• _Do this_
Please find every line in the listing below that contains the string "width" and copy each one out in full. Case counts.

>>>

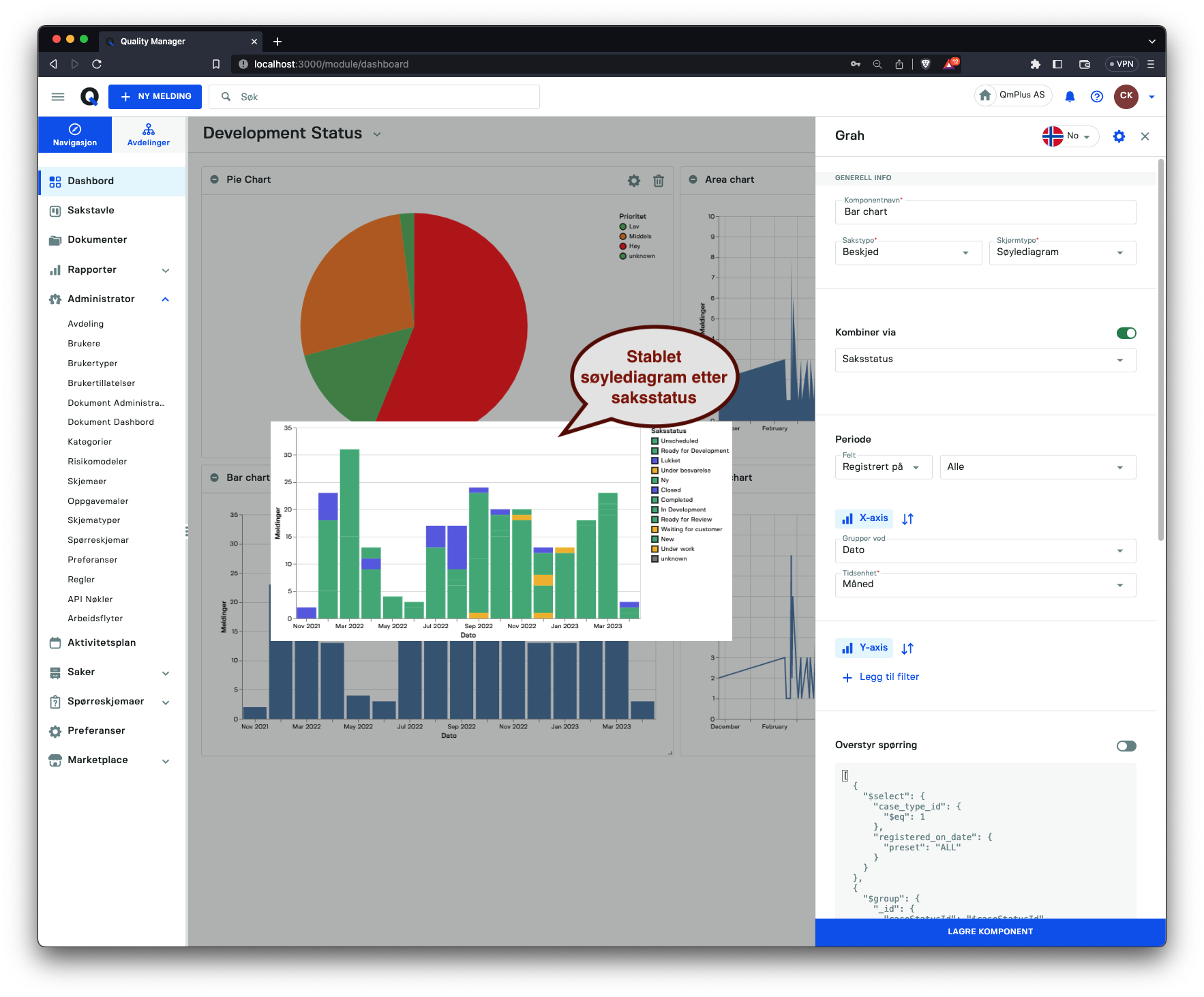Reverse X-axis sort order arrows
The height and width of the screenshot is (997, 1204).
pos(907,519)
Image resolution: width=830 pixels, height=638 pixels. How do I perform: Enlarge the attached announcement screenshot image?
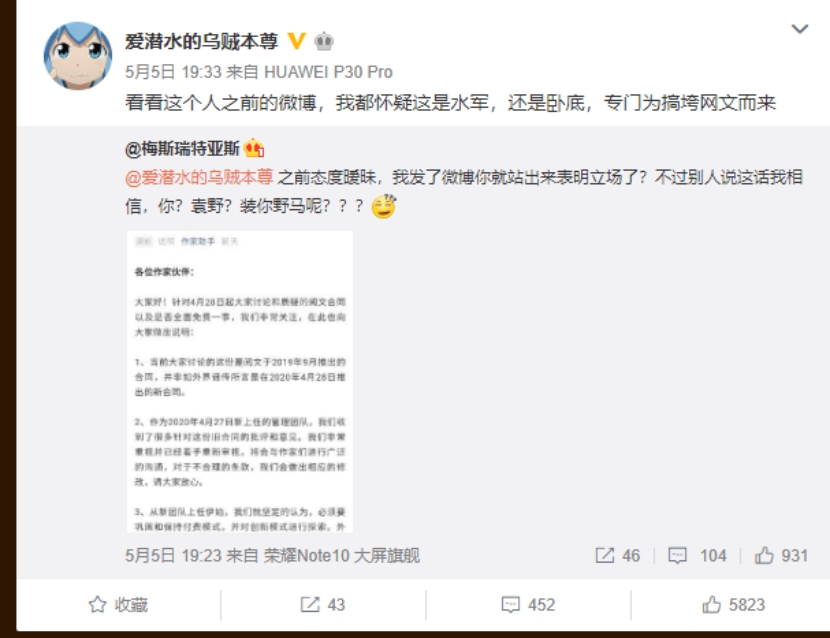pyautogui.click(x=240, y=381)
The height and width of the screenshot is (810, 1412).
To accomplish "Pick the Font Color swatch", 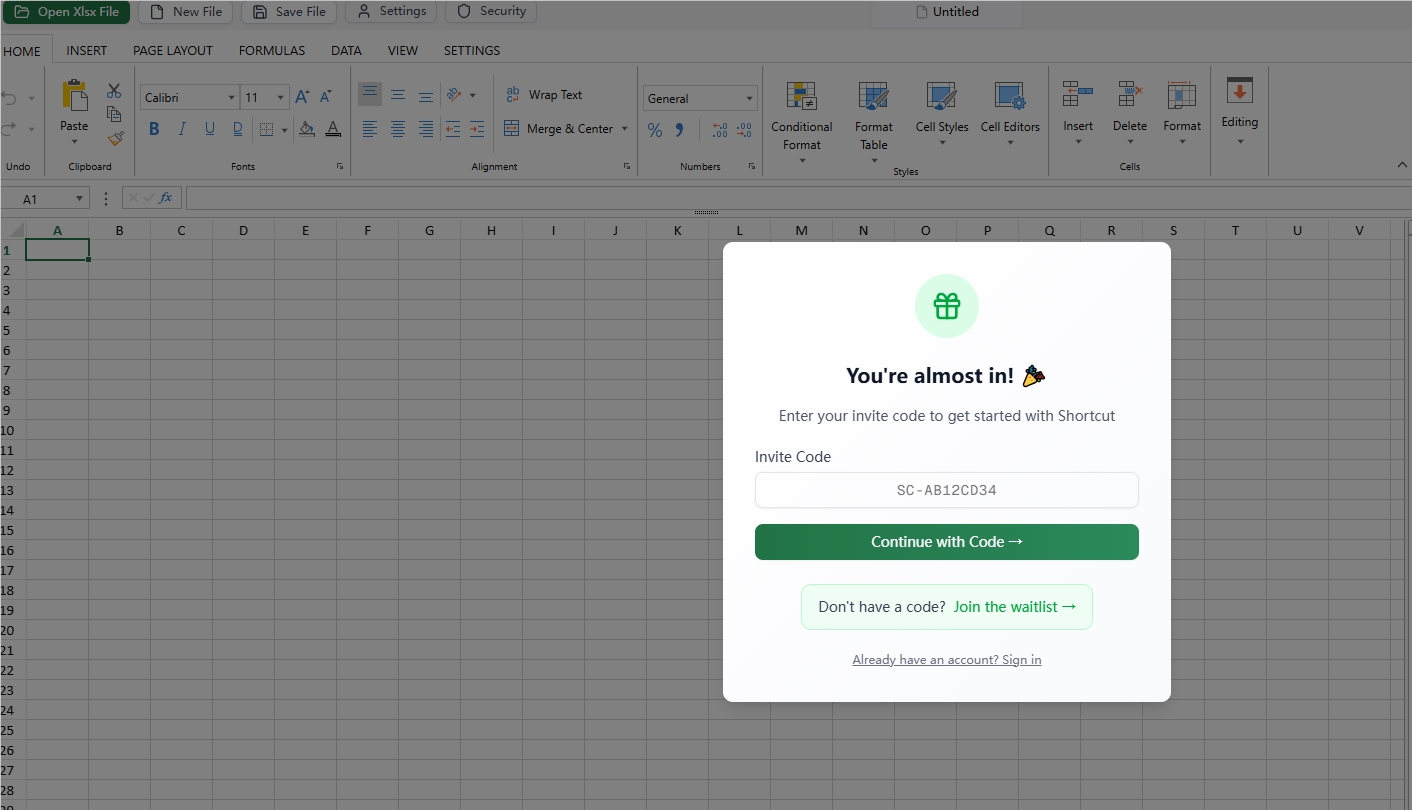I will (333, 129).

<<<

• _Completed task_
The height and width of the screenshot is (997, 1204).
Image resolution: width=830 pixels, height=638 pixels. How do I perform: Enlarge the attached announcement screenshot image?
The height and width of the screenshot is (810, 1412).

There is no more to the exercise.